Biomimetic Targeting and Autonomous Optimization in Nanomedicine

Despite $100 billion in investment and more than 100,000 publications, nanomedicine translation fails primarily at biological validation, not at synthesis or characterization. We present the first systematic technology readiness assessment across autonomous nanomedicine components, revealing a critical finding: while individual technologies achieve TRL 5-8 (commercial organ-chips with 87% sensitivity and 100% specificity for hepatotoxicity; microfluidic platforms processing 96 formulations in 6 hours; nano-QSAR models with 97% cytotoxicity accuracy), closed-loop integration where biological feedback directly informs iterative optimization remains at TRL 2-3. This integration gap, rather than component performance, is the primary barrier to autonomous nanomedicine.
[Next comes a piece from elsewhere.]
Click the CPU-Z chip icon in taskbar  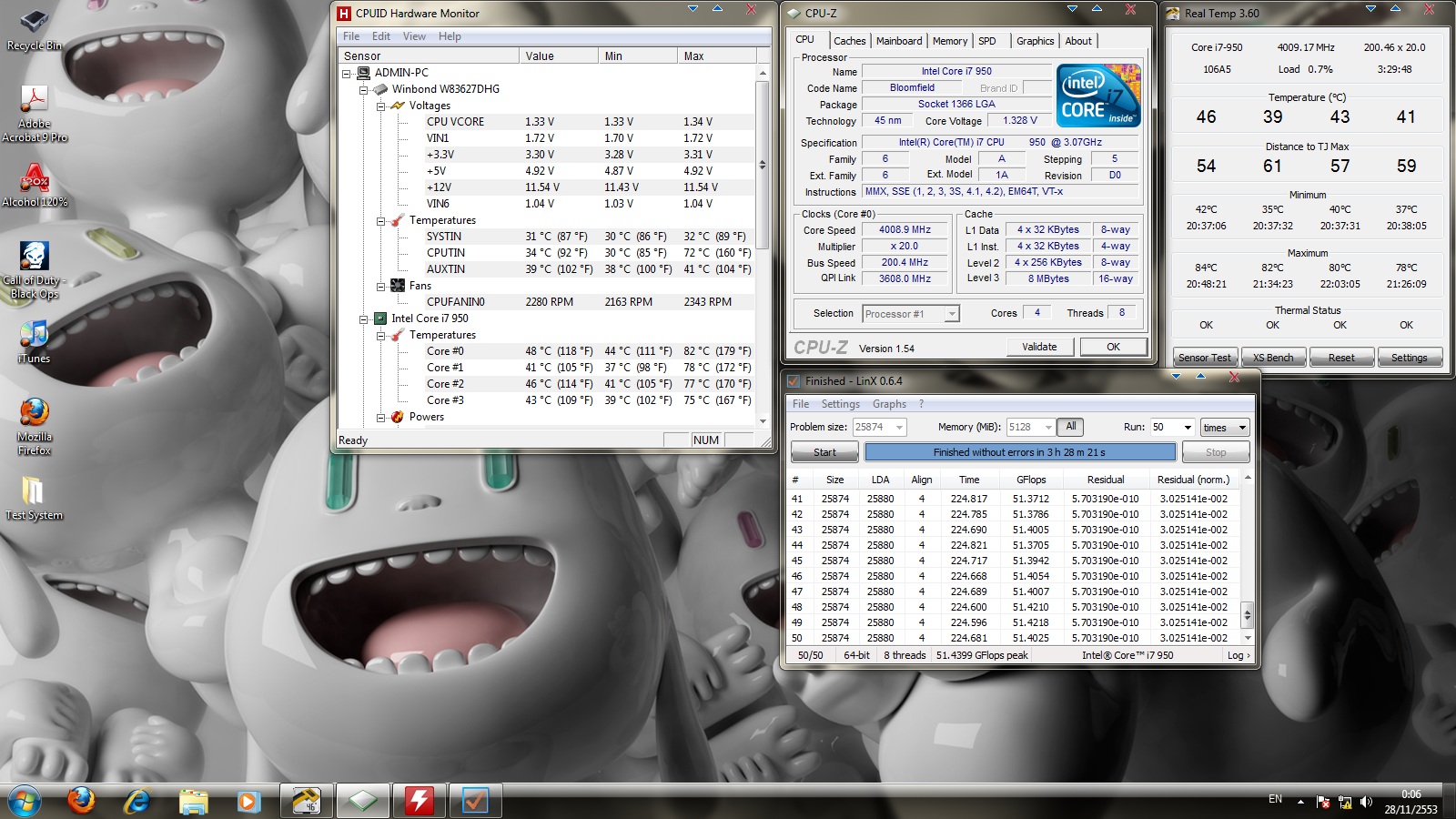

We synthesize advances across four pillars into a Design-Make-Test-Biology-Learn (DMTBL) framework that distinguishes physicochemical testing from biological validation, addressing the automation-biology asymmetry where synthesis proceeds at 100-fold human throughput while biological assessment remains manual and temporally decoupled. The framework spans predictive intelligence (PBPK models achieving R^2 = 0.92 for tumor delivery), physical automation (self-driving laboratories), nano-bio interface engineering (protein corona dynamics, complement modulation), and living systems integration (patient organoids with 87% clinical correlation). Three barriers impede integration: temporal mismatch (synthesis in hours versus biology in weeks), data heterogeneity (numerical inputs versus qualitative observations), and biological variability (inter-platform CV > 15%). We identify prerequisites for clinical translation and present a realistic roadmap extending to 2030-2035, distinguishing achievable milestones from aspirational goals. This framework positions autonomous nanomedicine as an actionable research agenda rather than a speculative vision.